■ Aim of the exercise
The expected output is the data below, character for character, without its pictures.

=-=-=-=-=

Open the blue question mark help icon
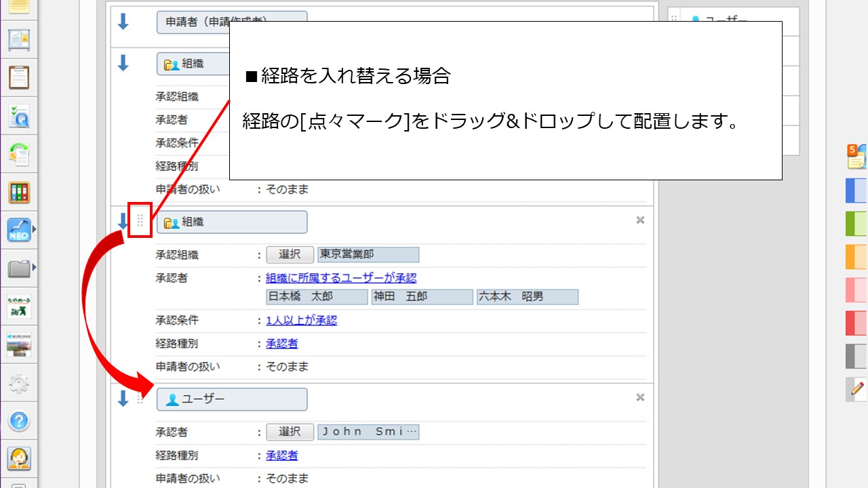 pyautogui.click(x=19, y=421)
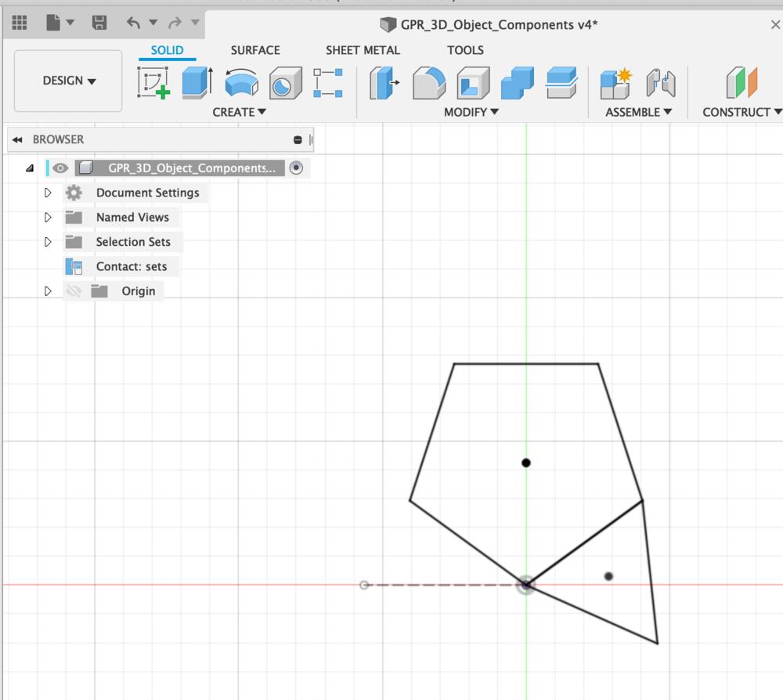Expand the Named Views folder
The height and width of the screenshot is (700, 783).
coord(48,217)
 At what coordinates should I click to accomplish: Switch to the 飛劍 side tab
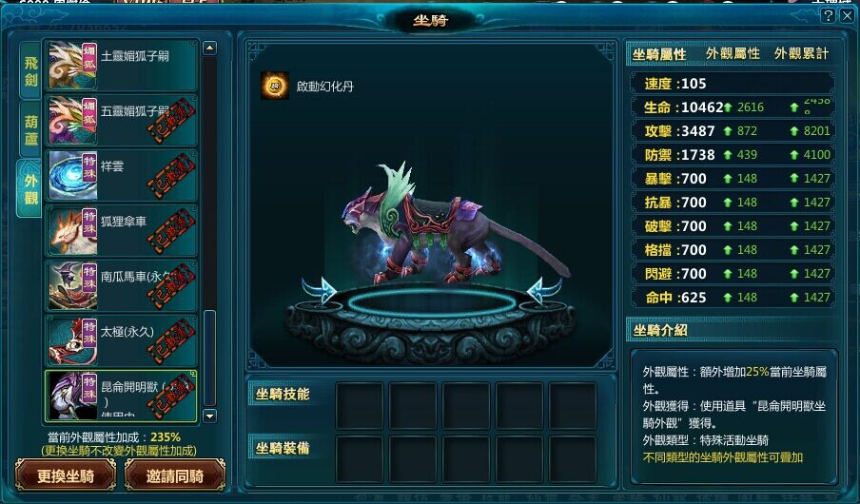pos(30,71)
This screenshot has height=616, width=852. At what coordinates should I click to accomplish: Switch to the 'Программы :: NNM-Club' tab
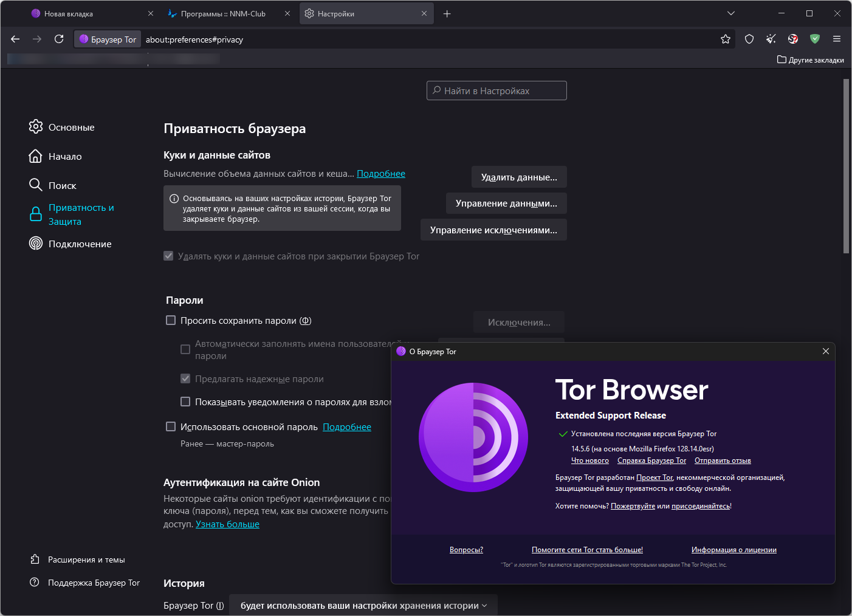[223, 13]
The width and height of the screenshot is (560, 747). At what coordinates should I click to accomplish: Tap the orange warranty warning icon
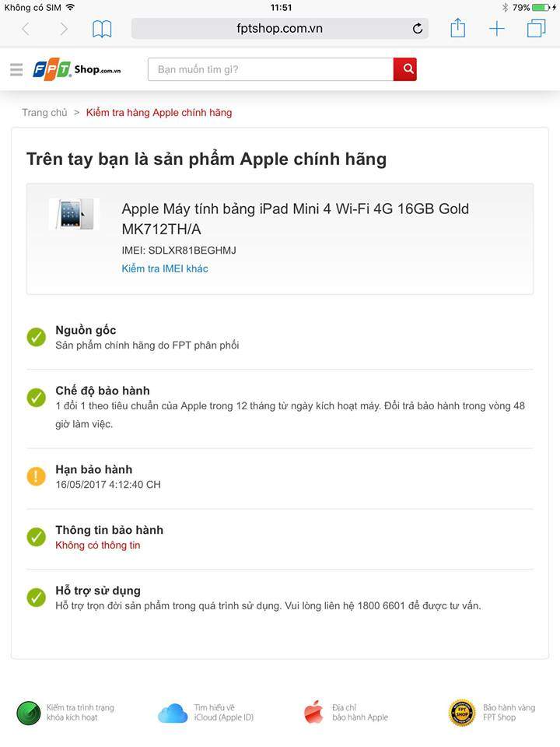coord(37,476)
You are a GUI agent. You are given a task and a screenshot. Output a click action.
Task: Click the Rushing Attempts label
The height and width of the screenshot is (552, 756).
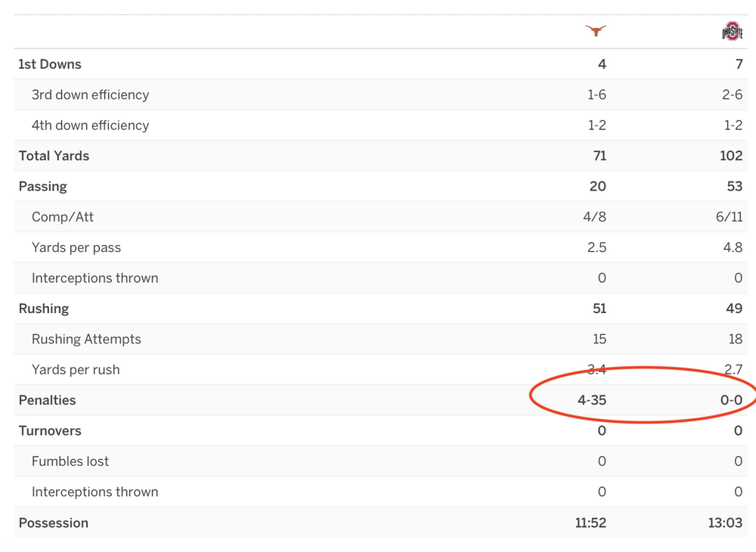86,339
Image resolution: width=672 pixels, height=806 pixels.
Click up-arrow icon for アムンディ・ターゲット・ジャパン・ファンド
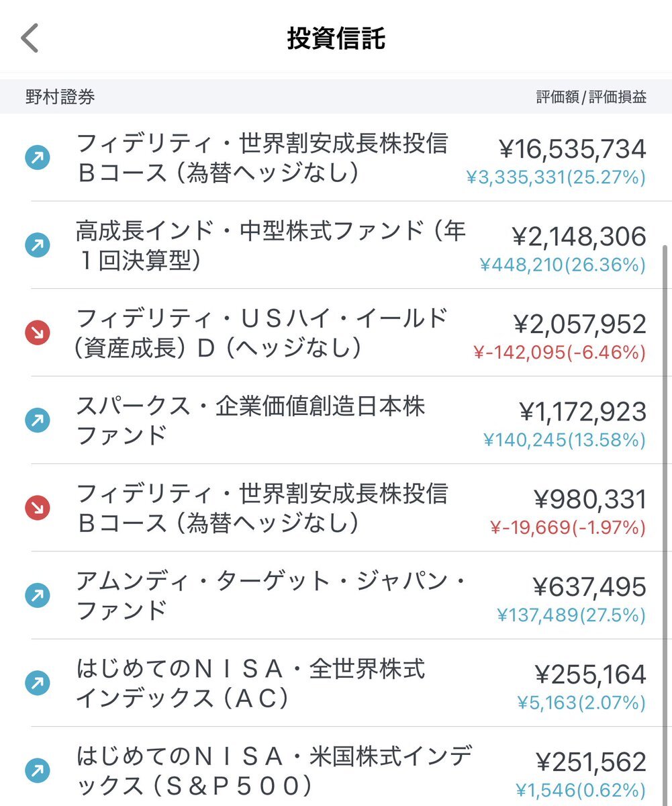pyautogui.click(x=38, y=595)
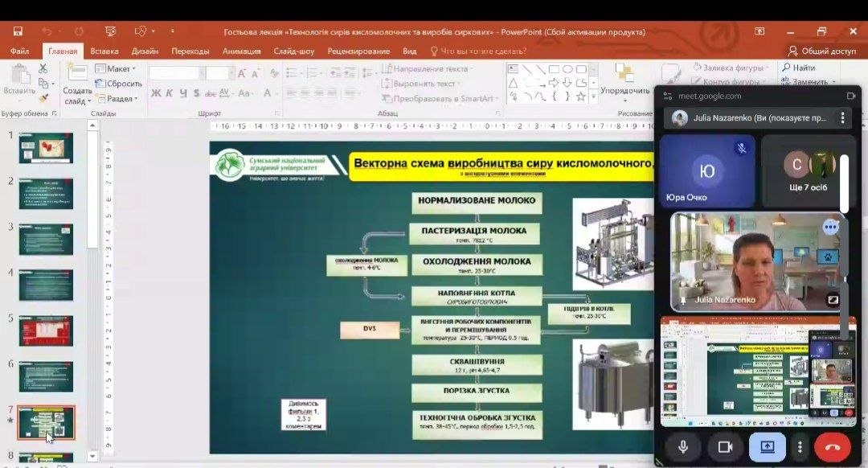
Task: Open more options in Meet controls
Action: click(x=800, y=447)
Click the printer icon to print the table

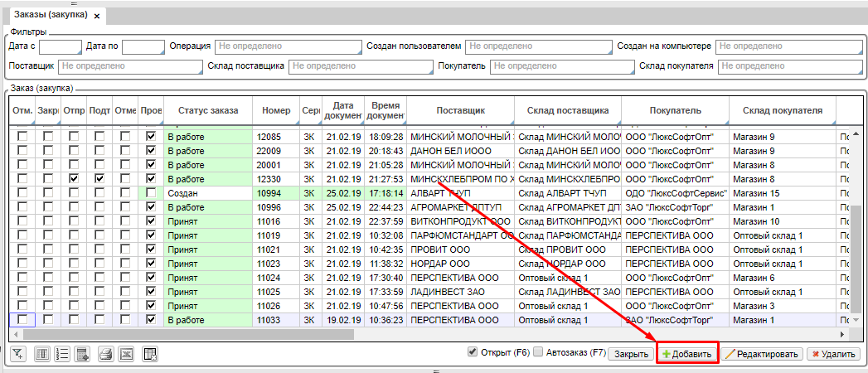(105, 355)
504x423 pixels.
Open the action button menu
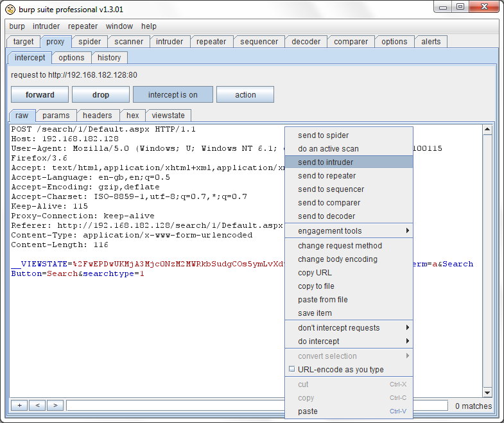tap(245, 95)
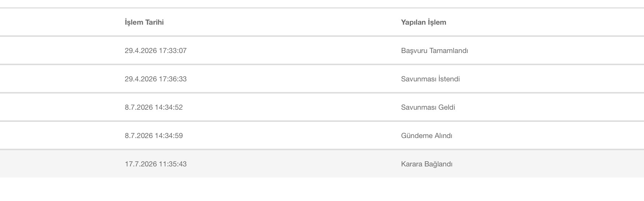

=-=-=-=-=

■ Answer area
Open the blue question mark help icon
 pyautogui.click(x=19, y=421)
Expand the Named Views folder
The height and width of the screenshot is (700, 783).
coord(48,217)
 At what coordinates should I click to accomplish: Switch to the 飛劍 side tab
pos(30,71)
This screenshot has height=616, width=852. At what coordinates should I click to accomplish: Switch to the 'Программы :: NNM-Club' tab
[223, 13]
The width and height of the screenshot is (560, 747). At what coordinates should I click to accomplish: Tap the orange warranty warning icon
coord(37,476)
You are a GUI agent. You are given a task and a screenshot. Output a click action.
Task: Click the Rushing Attempts label
The height and width of the screenshot is (552, 756).
86,339
Image resolution: width=672 pixels, height=806 pixels.
Click up-arrow icon for アムンディ・ターゲット・ジャパン・ファンド
pyautogui.click(x=38, y=595)
Task: Open more options in Meet controls
Action: click(x=800, y=447)
Click the printer icon to print the table

(105, 355)
504x423 pixels.
Open the action button menu
tap(245, 95)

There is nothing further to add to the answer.